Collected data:
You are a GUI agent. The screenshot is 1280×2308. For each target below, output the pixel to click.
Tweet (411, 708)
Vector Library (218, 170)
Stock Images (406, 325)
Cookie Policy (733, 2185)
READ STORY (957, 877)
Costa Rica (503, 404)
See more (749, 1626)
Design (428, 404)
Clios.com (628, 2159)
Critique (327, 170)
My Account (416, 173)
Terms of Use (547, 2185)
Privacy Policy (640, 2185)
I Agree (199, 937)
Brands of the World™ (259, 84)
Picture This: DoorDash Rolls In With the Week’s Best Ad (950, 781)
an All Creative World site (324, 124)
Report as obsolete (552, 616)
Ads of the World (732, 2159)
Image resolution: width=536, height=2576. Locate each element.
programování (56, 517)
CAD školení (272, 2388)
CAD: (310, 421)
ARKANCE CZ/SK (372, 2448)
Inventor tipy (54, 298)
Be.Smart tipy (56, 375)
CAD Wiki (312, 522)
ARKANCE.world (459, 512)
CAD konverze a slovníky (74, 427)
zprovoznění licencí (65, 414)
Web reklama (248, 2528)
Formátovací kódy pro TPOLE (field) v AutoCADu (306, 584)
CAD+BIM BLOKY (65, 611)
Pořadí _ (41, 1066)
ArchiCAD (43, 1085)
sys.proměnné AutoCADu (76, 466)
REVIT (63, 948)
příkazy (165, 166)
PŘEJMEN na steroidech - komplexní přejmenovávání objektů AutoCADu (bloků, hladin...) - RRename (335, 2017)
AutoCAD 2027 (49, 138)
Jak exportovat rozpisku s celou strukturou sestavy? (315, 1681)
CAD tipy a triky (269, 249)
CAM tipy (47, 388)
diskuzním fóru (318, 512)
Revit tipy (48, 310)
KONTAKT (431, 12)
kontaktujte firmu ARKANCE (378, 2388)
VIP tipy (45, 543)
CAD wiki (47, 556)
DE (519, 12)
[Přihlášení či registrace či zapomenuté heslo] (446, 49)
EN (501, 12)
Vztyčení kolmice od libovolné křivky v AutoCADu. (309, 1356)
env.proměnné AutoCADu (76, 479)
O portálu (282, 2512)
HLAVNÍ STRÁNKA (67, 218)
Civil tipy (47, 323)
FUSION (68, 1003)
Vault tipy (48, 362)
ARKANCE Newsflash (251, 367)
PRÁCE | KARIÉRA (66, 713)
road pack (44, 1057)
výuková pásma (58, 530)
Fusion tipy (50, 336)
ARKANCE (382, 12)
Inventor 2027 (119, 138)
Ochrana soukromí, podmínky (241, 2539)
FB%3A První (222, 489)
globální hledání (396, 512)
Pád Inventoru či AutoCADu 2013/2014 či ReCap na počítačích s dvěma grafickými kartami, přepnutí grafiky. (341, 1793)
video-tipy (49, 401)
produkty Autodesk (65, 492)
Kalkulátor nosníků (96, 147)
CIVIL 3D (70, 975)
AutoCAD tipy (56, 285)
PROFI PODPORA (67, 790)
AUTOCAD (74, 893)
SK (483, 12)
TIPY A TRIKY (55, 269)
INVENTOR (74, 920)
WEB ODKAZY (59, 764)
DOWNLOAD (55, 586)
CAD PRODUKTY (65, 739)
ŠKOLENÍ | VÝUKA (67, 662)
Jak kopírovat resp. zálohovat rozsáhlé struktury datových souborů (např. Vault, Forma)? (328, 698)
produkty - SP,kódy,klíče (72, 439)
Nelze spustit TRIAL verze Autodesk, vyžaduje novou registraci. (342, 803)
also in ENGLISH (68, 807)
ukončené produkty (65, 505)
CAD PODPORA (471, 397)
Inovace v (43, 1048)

- [WHAT YOU SHOULD DO]: Looking at the records above, return exactly the lines from the line with "Tweet (411, 708)" to the line with "Picture This: DoorDash", both ends included.

- [RESULT]:
Tweet (411, 708)
Vector Library (218, 170)
Stock Images (406, 325)
Cookie Policy (733, 2185)
READ STORY (957, 877)
Costa Rica (503, 404)
See more (749, 1626)
Design (428, 404)
Clios.com (628, 2159)
Critique (327, 170)
My Account (416, 173)
Terms of Use (547, 2185)
Privacy Policy (640, 2185)
I Agree (199, 937)
Brands of the World™ (259, 84)
Picture This: DoorDash Rolls In With the Week’s Best Ad (950, 781)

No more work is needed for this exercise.